--- TASK TO COMPLETE ---
Word for word, set down the lines from the one that holds "Click Kaci Brown's profile picture" through the final line of the listing below, and exclude every picture.

--- MATERIAL TO PROCESS ---
****************************************
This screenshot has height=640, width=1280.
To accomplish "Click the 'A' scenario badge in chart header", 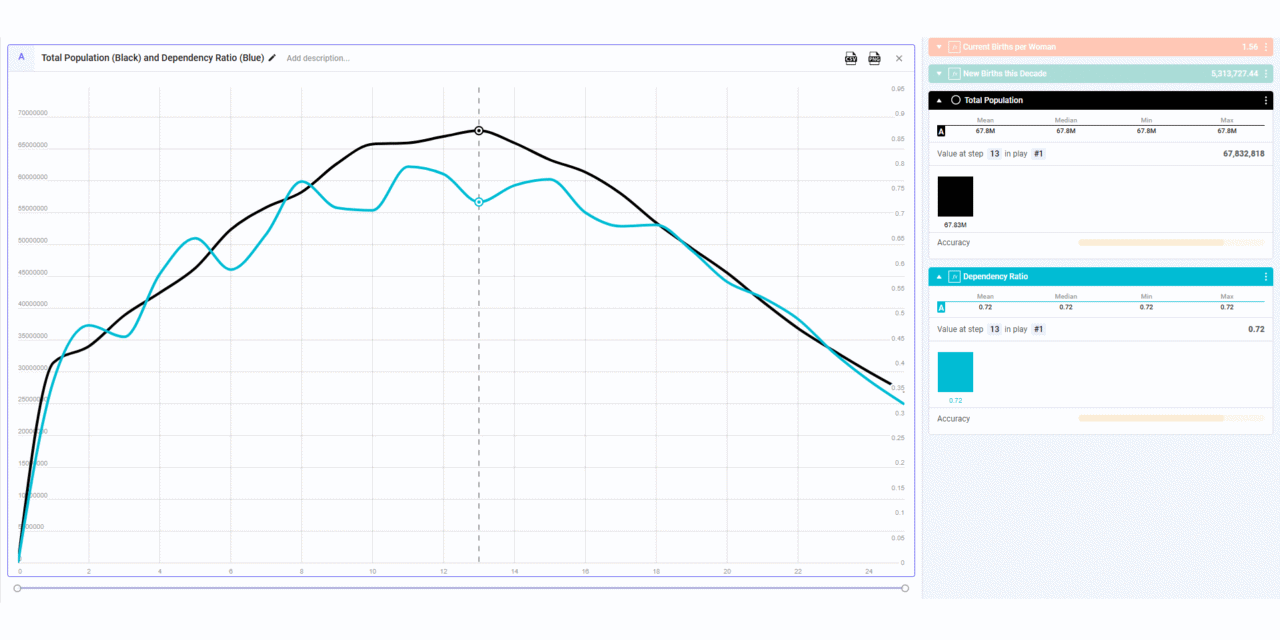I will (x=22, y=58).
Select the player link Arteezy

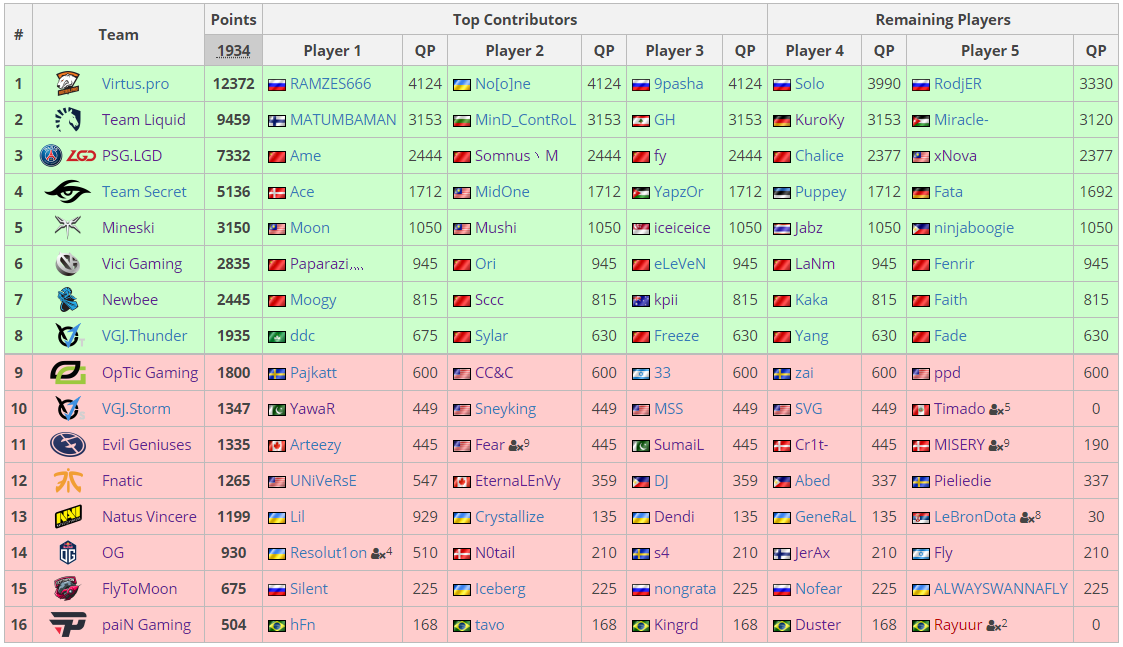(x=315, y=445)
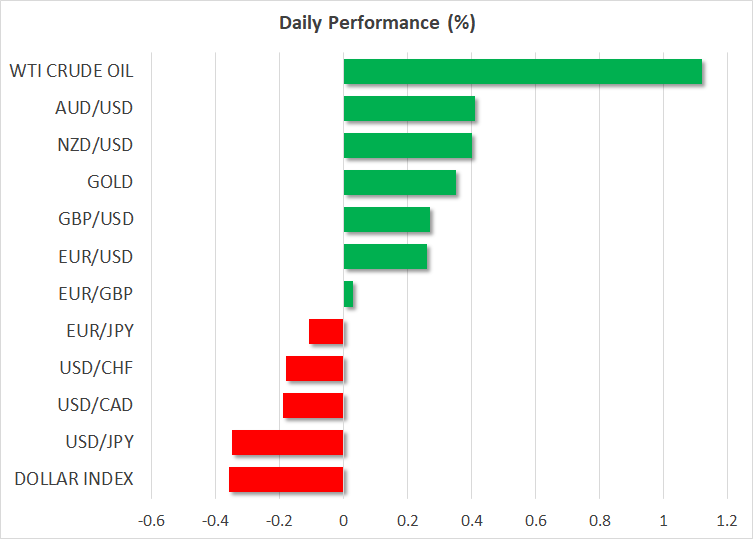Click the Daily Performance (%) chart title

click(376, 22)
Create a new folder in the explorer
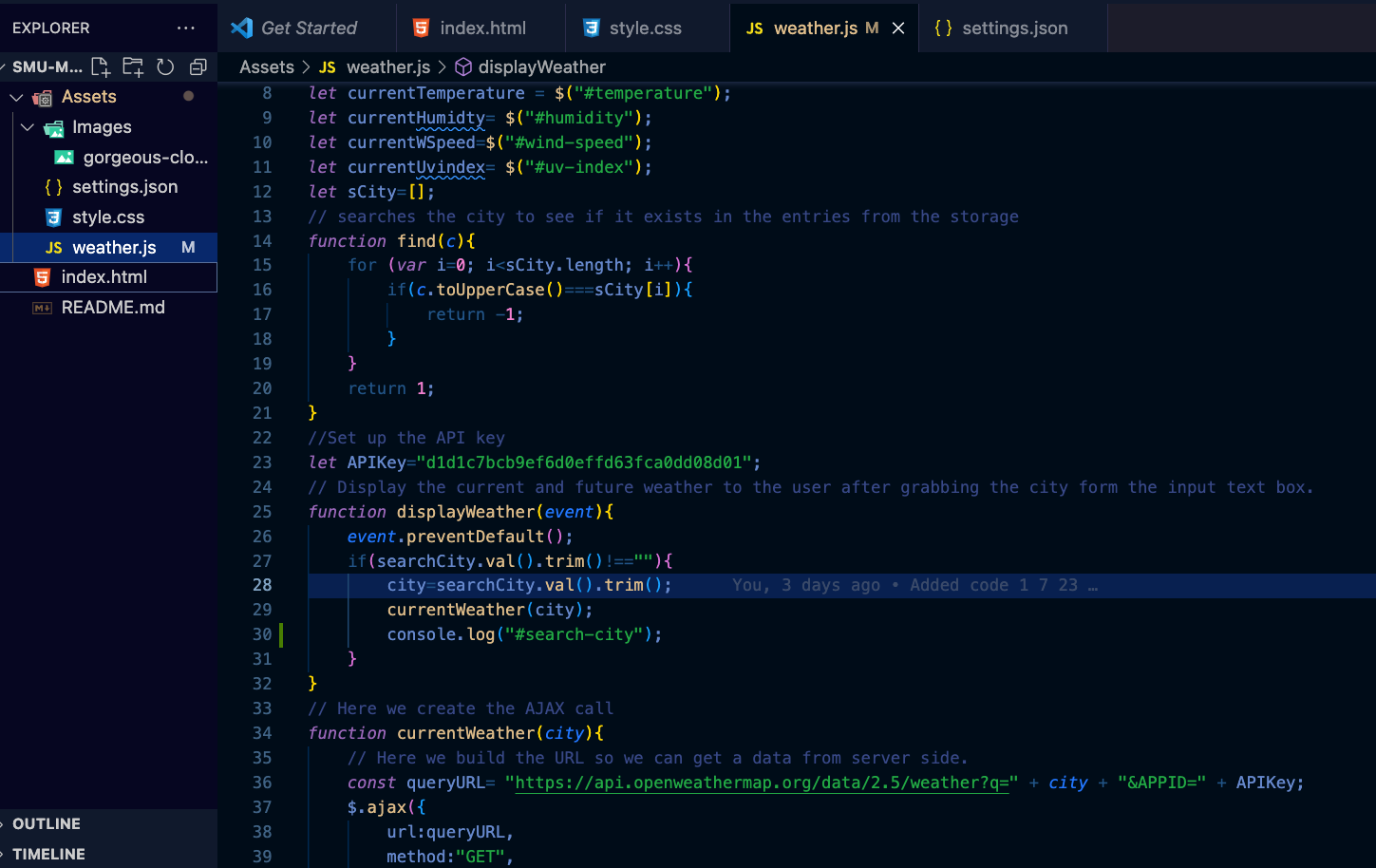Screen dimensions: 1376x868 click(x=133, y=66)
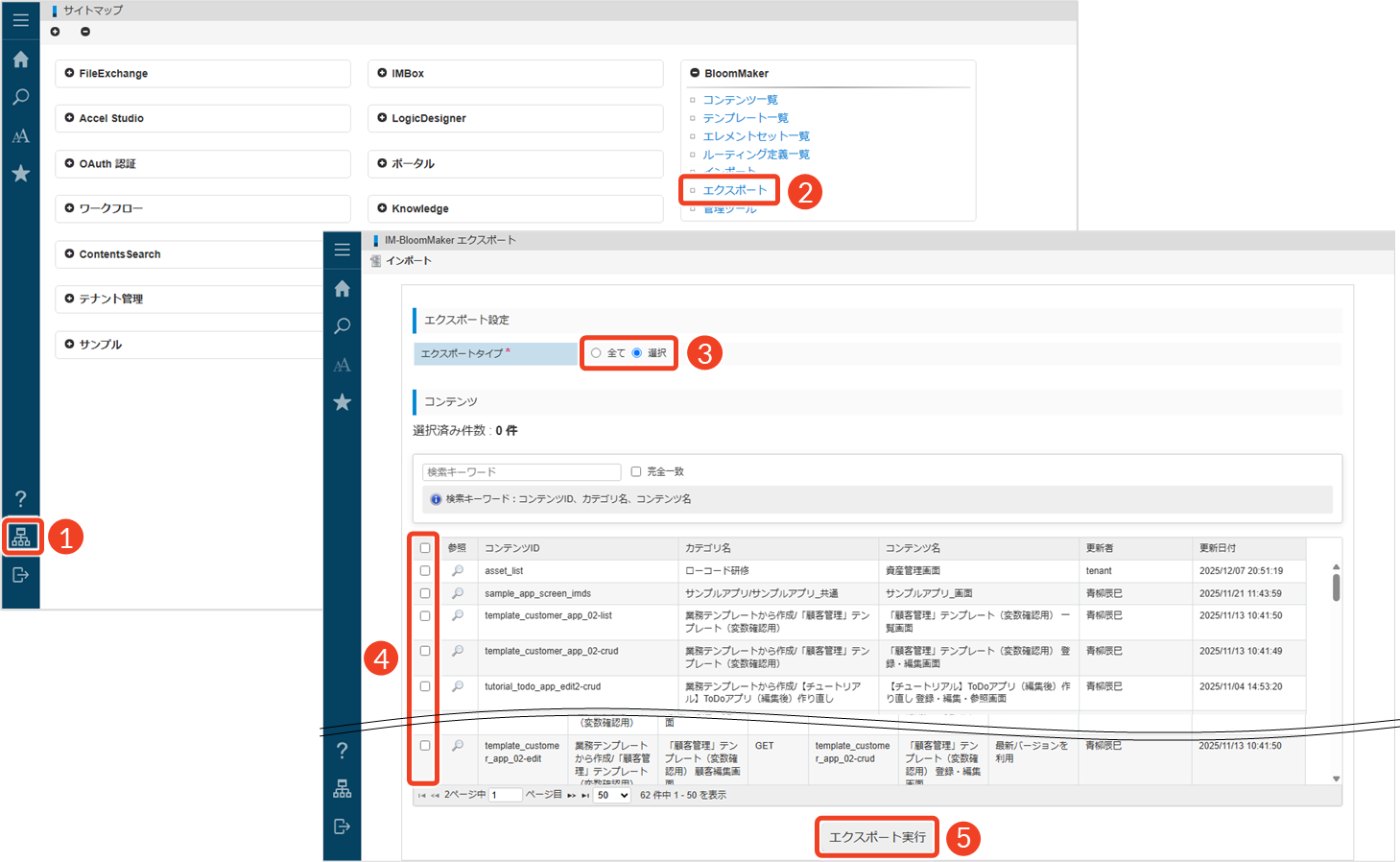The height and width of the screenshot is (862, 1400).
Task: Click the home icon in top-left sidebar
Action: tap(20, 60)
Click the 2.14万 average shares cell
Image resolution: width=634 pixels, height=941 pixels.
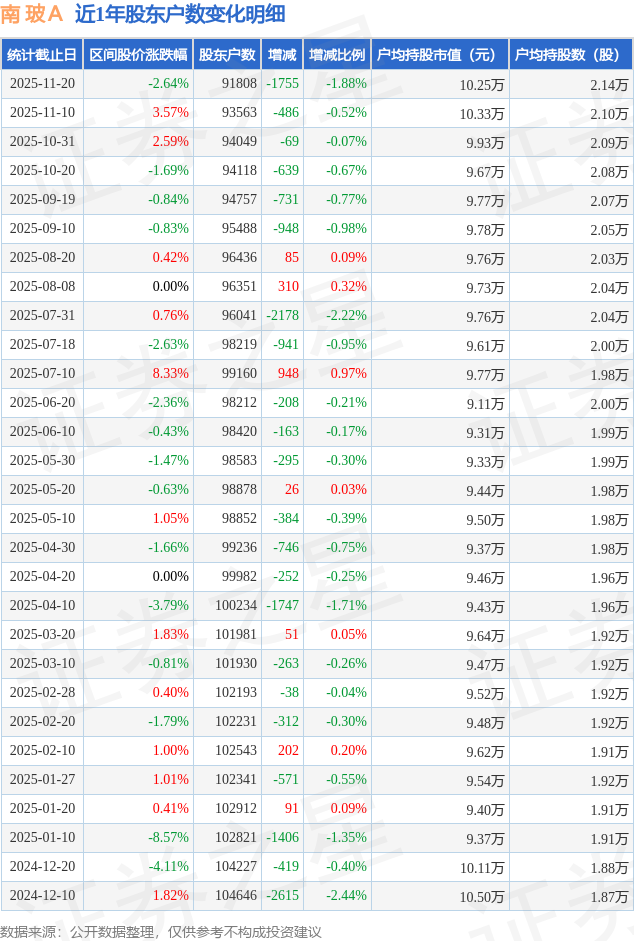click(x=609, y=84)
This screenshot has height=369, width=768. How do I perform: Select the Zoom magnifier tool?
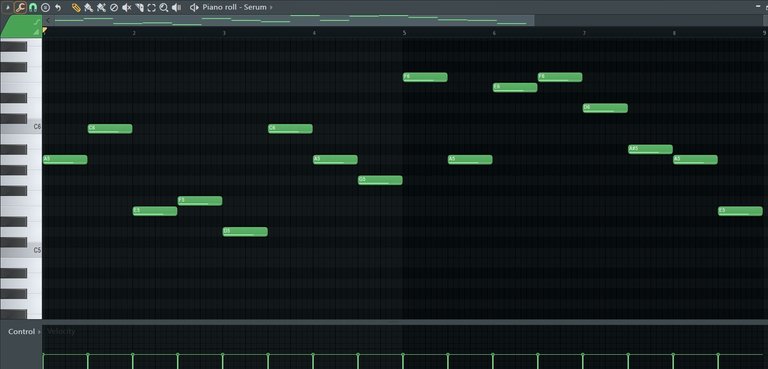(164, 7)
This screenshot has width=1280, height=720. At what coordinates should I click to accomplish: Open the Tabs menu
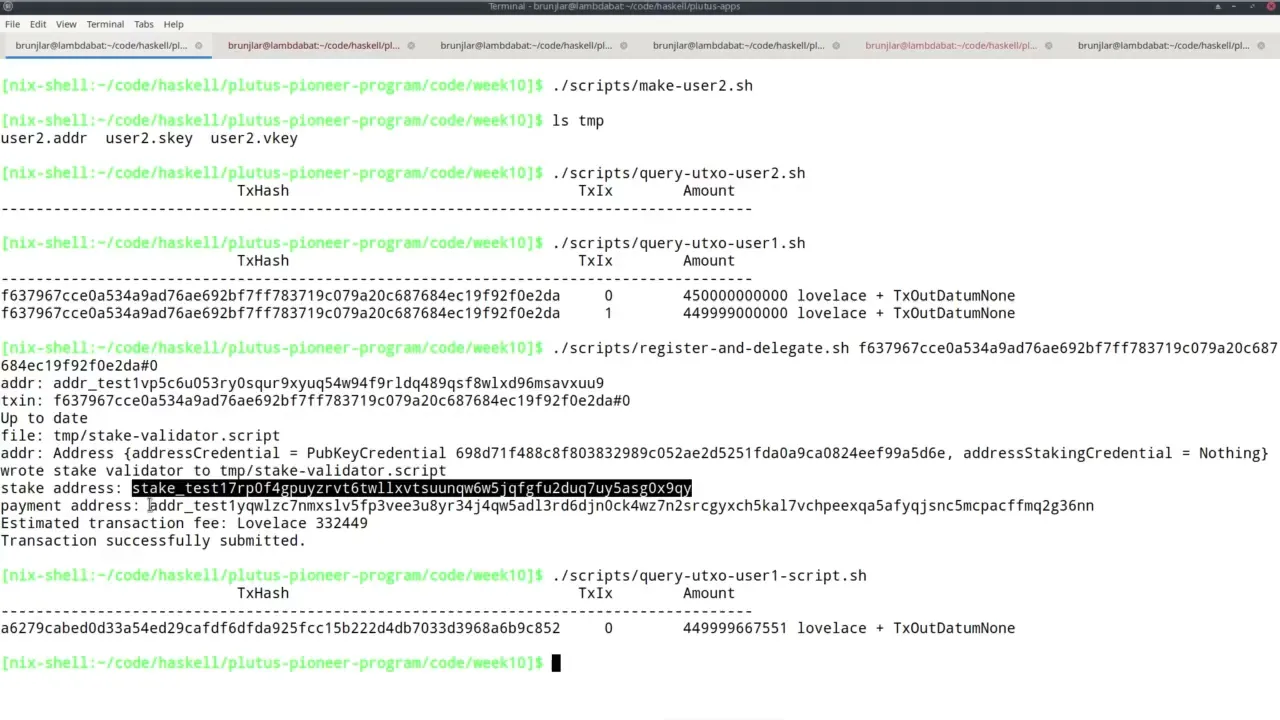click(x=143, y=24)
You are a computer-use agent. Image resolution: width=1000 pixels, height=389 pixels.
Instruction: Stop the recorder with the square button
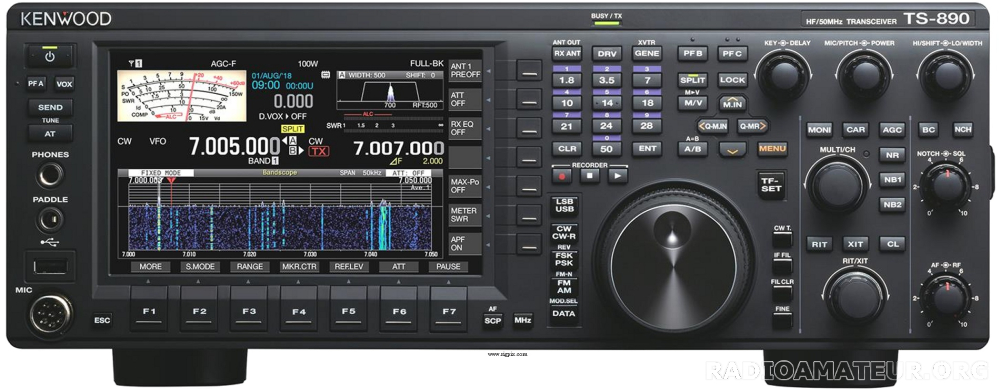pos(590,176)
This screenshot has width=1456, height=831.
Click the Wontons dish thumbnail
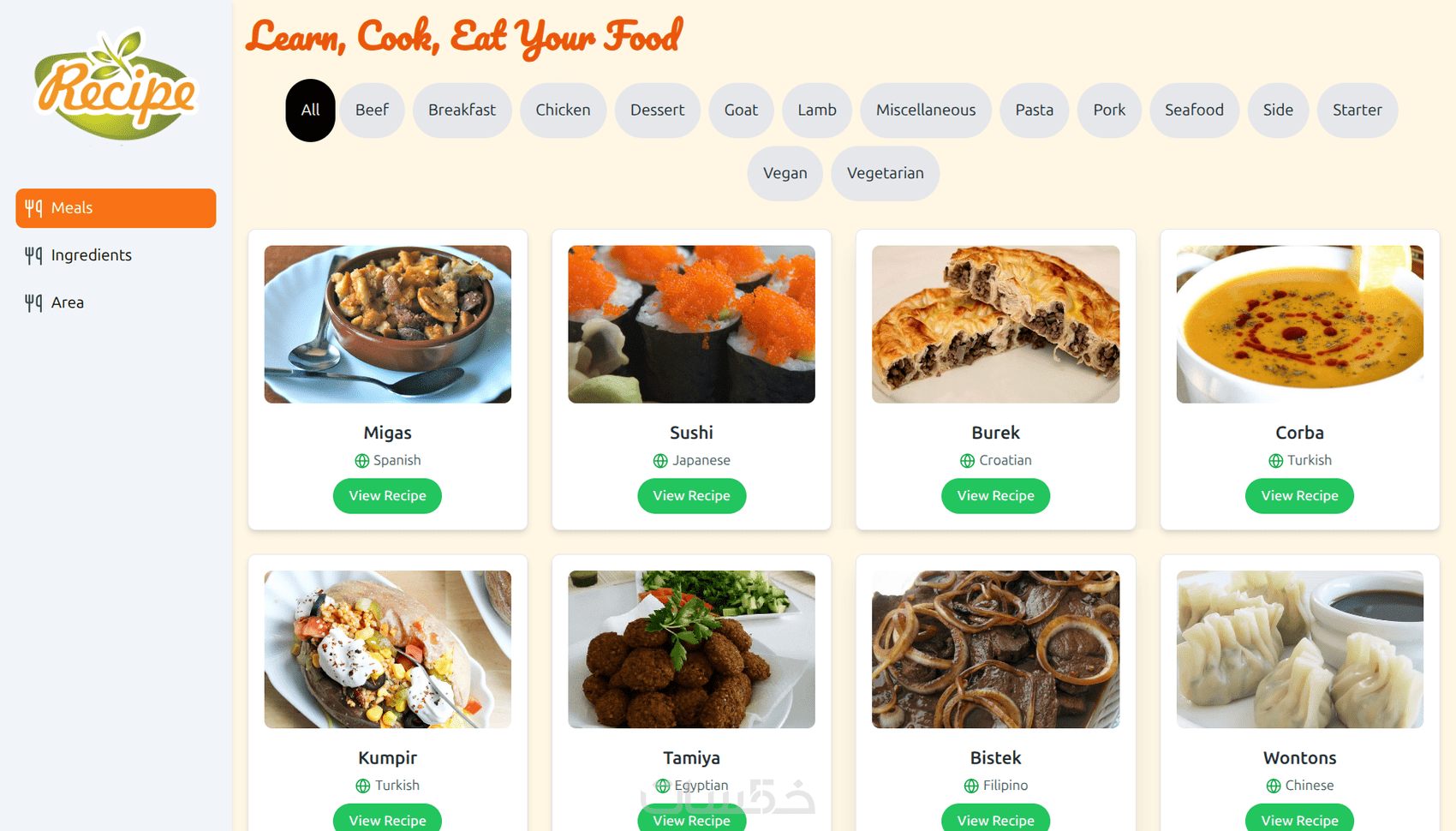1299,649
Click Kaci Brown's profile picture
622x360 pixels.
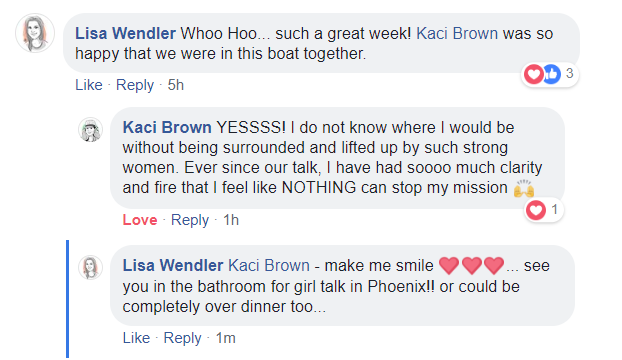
****************************************
--- RESPONSE ---
Click Kaci Brown's profile picture
622x360 pixels.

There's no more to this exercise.